### [Aim of the exercise]
In the records below, find the lines that include "Click" and copy each.

### [Input data]

★ ★ ★ ★ ★ ★ ★

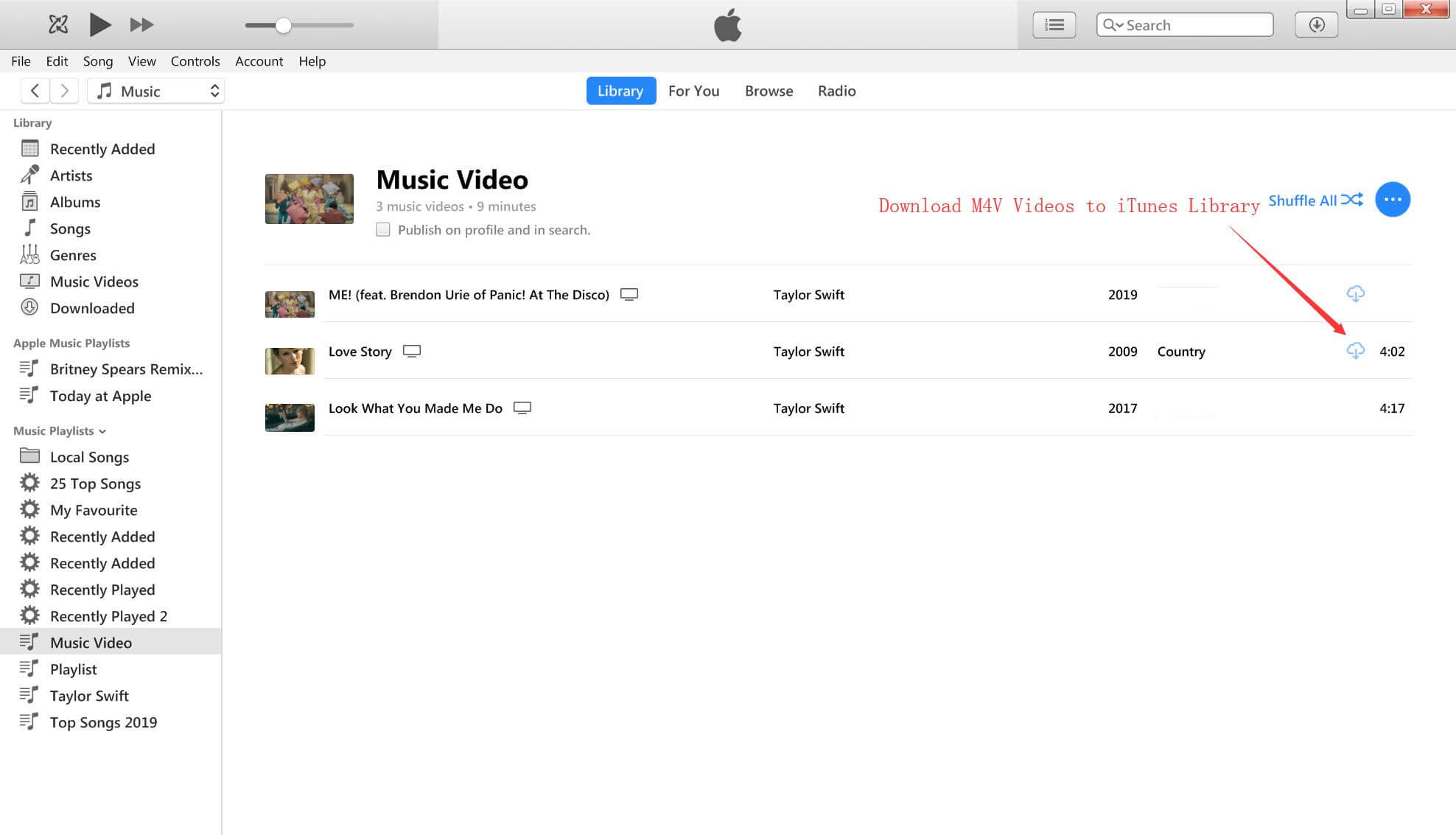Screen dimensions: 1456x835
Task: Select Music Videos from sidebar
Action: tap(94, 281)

★ ★ ★ ★ ★ ★ ★

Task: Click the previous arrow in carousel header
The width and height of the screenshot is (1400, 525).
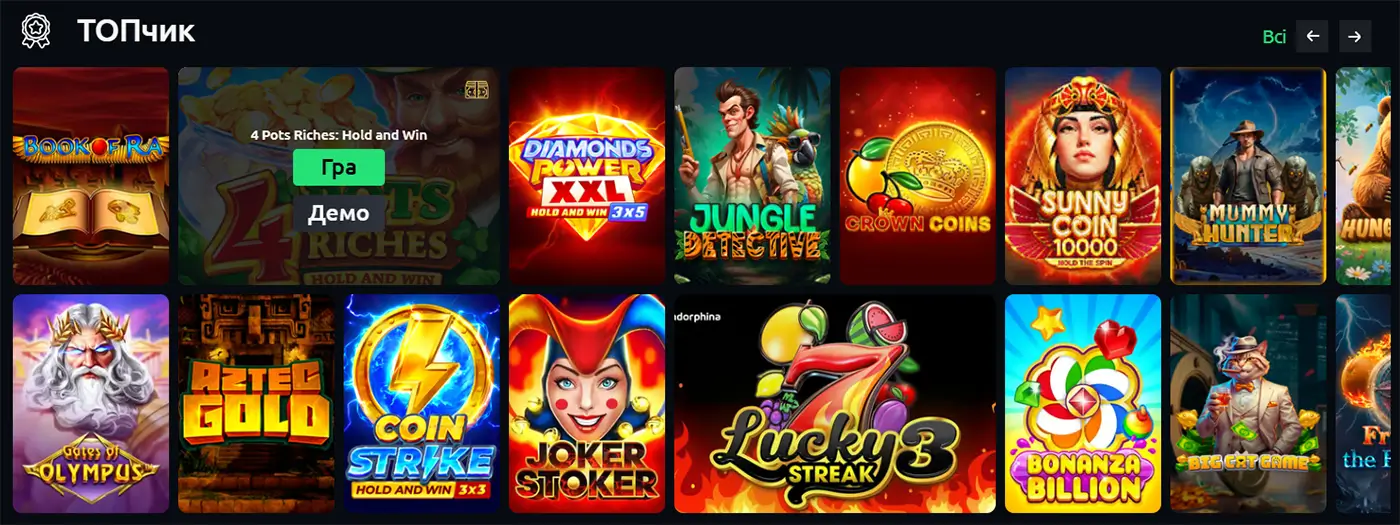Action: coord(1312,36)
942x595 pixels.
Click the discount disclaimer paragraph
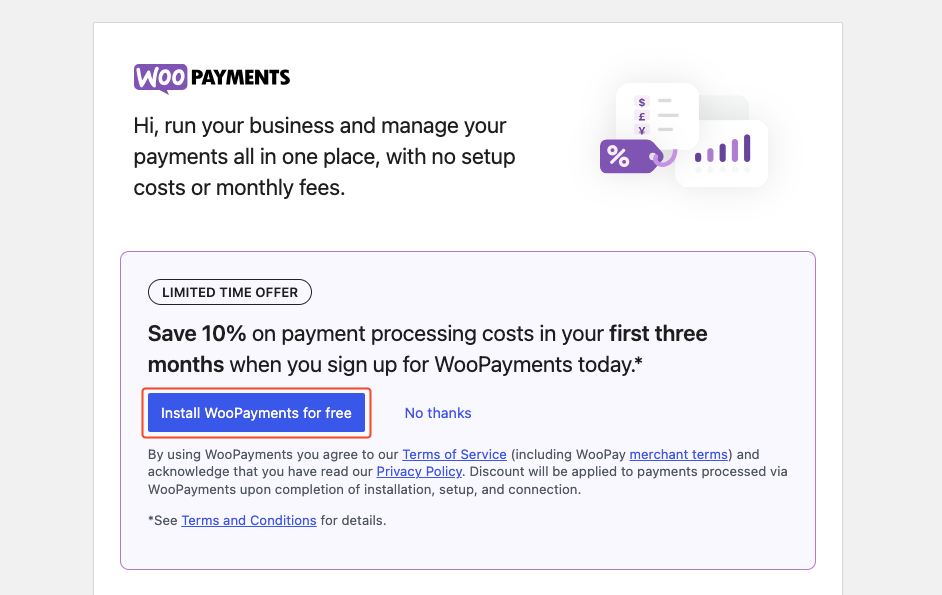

★ ★ ★ ★ ★ ★ ★

### [Answer to this problem]
Task: Click the previous arrow in carousel header
Click the discount disclaimer paragraph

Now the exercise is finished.